>> start EXTRACT TO READ

Taxpayers in this category apply the tax rates to one half their incomes and then multiply the liability by two (that is splitting system).

Class 1a - The following taxpayers fall under class 1a, as long as they do not fall under class 2:

·  taxpayers separated or divorced and aged 65 or over;
· single parents; and
·  widow(er)s.

For tax class 1a the taxable amount is calculated as follows:

50% of the difference between net taxable income and EUR 45,060, provided that the maximum rate cannot exceed 39% for the income bracket between EUR 37,842 and EUR 100,002, 40% for the income bracket between EUR 100,002 and EUR 150,000, 41% for the income bracket between EUR 150,000 and EUR 200,004 and 42% for the income in excess of EUR 200,004.
   
Class 1 Taxpayers (singles) who do not belong to either Class 1a or Class 2.

Taxpayers living in a registered partnership can, upon request, be treated as a married couple through the filing of a joint annual personal tax return, as long as the partnership vs. the marriage has been valid during the whole tax year. In this case, partners will file jointly, and will be granted tax Class 2.

Starting the year 2018, married couples can opt to be taxed individually during the tax year concerned. This election has to be made at the latest by 31 March of the tax year following the tax year concerned.

Registered partners remain taxable individually during the tax year concerned and can opt to be taxed jointly after year-end of the tax year concerned. This election has to be made at the latest by 31 March of the tax year following the tax year concerned. These elections can be made every year.

For couples requesting to file separately, most tax deductions applicable to the household should then, in principle, be equally split between spouses/registered partners. The tax class applicable in these circumstances will be the tax class 1. However, couples may opt for a different allocation of the taxable income. Such different allocation of income will have no impact on the ceilings of deductions for special expenses.

The extra-professional abatement will amount to € 2,250 per spouse/registered partner filing separately.

A surcharge amounting to:

· 7 percent (of the computed income tax liability) for taxable income not exceeding EUR150,000 in tax classes 1 and 1a or EUR300,000 in tax class 2

·  9 percent (of the computed income tax liability) for taxable income exceeding EUR150,000 in tax classes 1 and 1a or EUR300,000 in tax class 2 is levied as a contribution to the employment fund.

Residency Rule:

An individual may be considered a Luxembourg resident for tax purposes to the extent the following circumstances are met, subject to double taxation treaty provisions.

>> end EXTRACT TO READ

> _GIVEN PROBLEM_
Continue the passage on Luxembourg personal income tax from its final sentence, on the residency rule.

>> start INFORMATION GIVEN

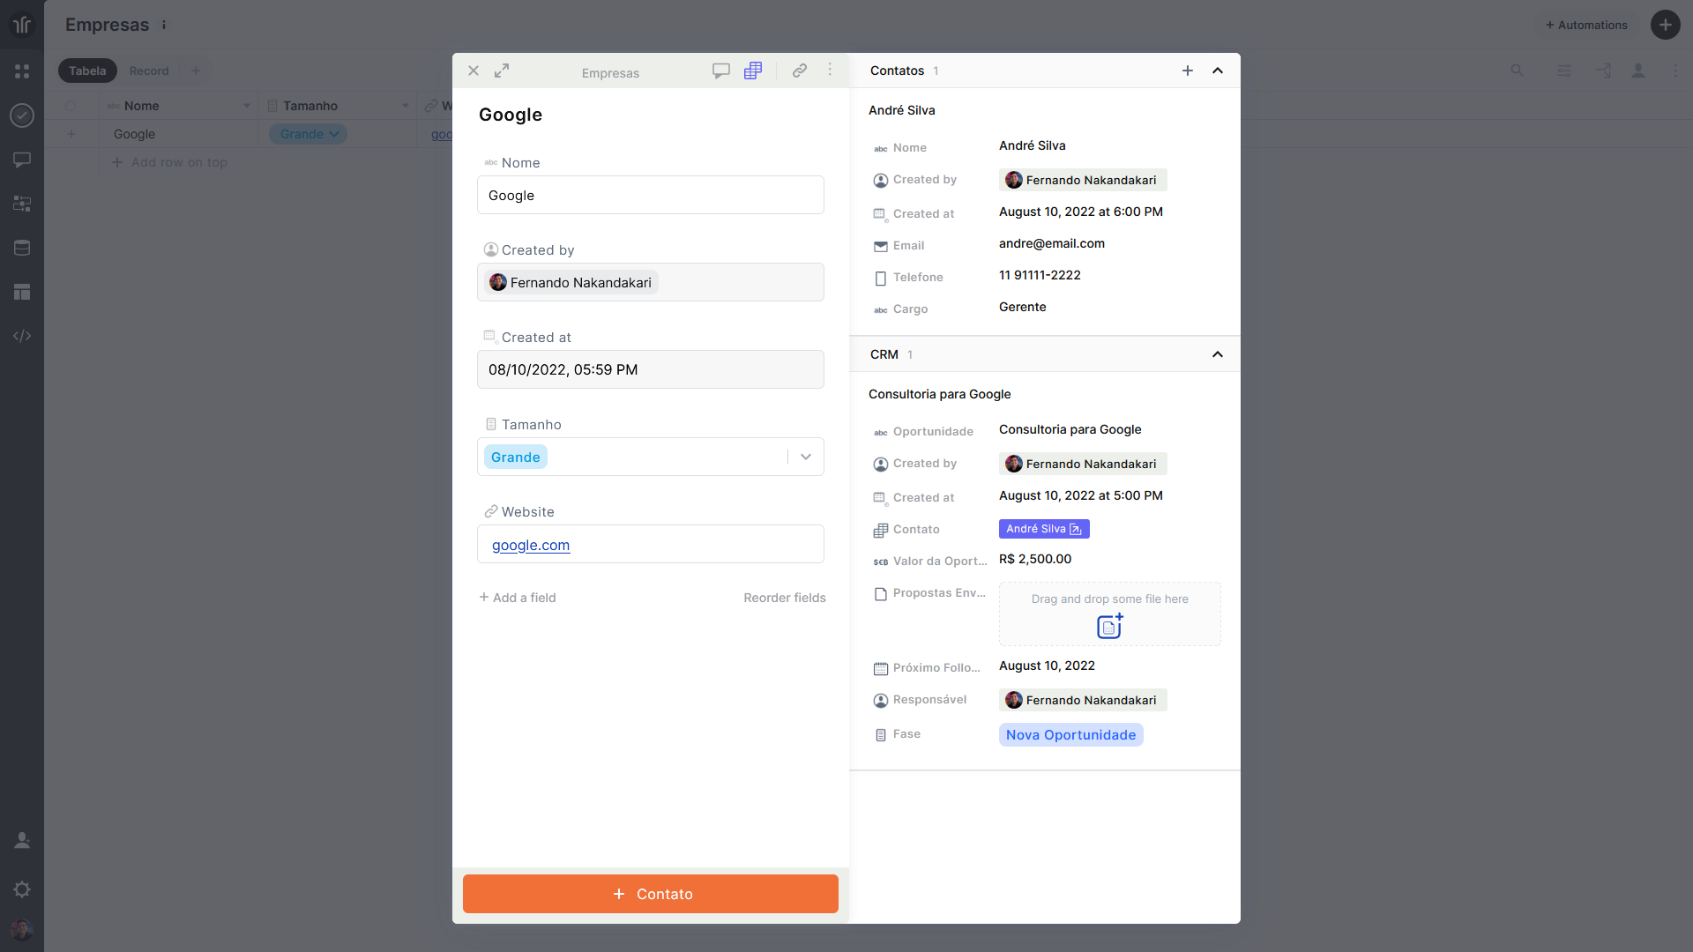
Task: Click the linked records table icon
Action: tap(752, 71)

>> end INFORMATION GIVEN
>> start INFORMATION GIVEN

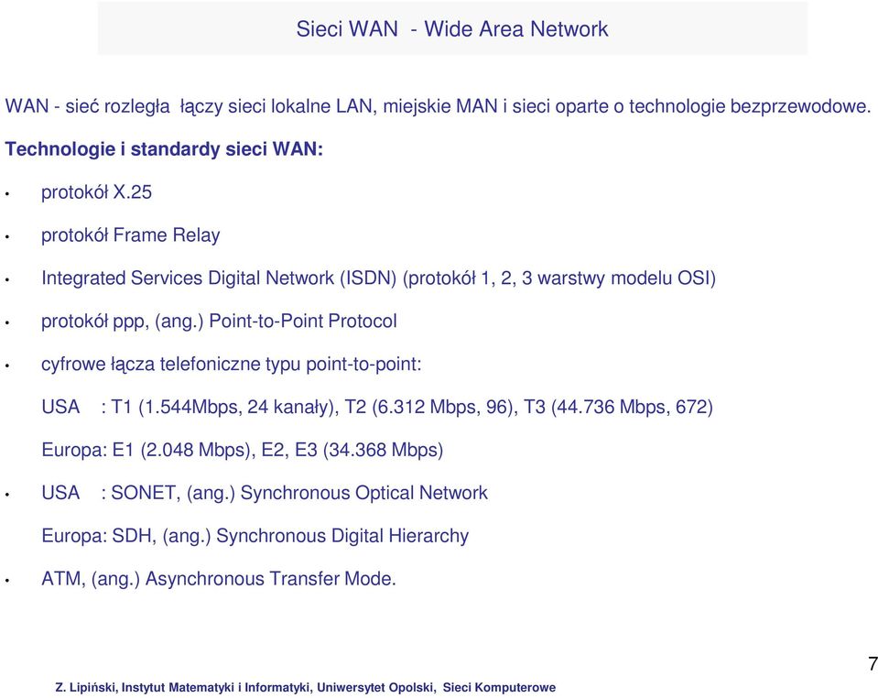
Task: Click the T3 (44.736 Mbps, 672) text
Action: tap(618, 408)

>> end INFORMATION GIVEN

> _IN RESPONSE_
An individual is considered a resident of Luxembourg if his domicile or customary place of abode is in Luxembourg. A person's domicile is the place where he occupies a home under circumstances that indicate he will retain and use it. A customary place of abode is deemed to exist if an individual has been present in Luxembourg for a period of at least 6 months.

·      This is not restricted to 6 months in the calendar year. If an individual arrives on 1 October in year N and is still staying in the country on 2 April in year N + 1, the 6-month' stay will be deemed met. In such case, the individual is deemed to be a resident taxpayer in Luxembourg retrospectively to 1 October in year N.


Taxable Income:

Employment income:

Income from employment includes all benefits in cash and in kind received by an individual and is subject to progressive income tax rates (0 to 45.78%).

If an employer provides a house or apartment to an employee, the monthly benefit in kind is valued at 25% of its unitary value, with a minimum of 75% of the rent effectively paid by the employer. If the employer also makes available the furniture contained in the accommodation, the value of the benefit in kind is increased by 10%. If the employer pays electricity and other charges, these must be added to the benefit at their nominal value. If the employee rents a house or an apartment and pays the rent, reimbursement of the rent by the employer is taxed entirely as a benefit.

The monthly benefit in kind arising from the private use of a company car corresponds to private mileage multiplied by the car’s kilometre cost. This evaluation can be replaced by a lump-sum evaluation method, according to which the monthly taxable fringe benefit corresponds to a fixed percentage (0.8% up to 1.8%) of the full purchase price of the new car (including options and VAT).

A number of items are exempt from tax, such as debit-interest savings on a reduced or nil-interest loan granted by the employer (within certain limits) and additional salary for overtime payments under certain conditions.

Non-residents are taxed on salaried income if their occupation is exercised in Luxembourg or if their salary is paid from Luxembourg. Tax treaties generally grant exemption if the non-resident stays for less than 183 days in the calendar year and if the remuneration is neither paid nor borne by a Luxembourg entity.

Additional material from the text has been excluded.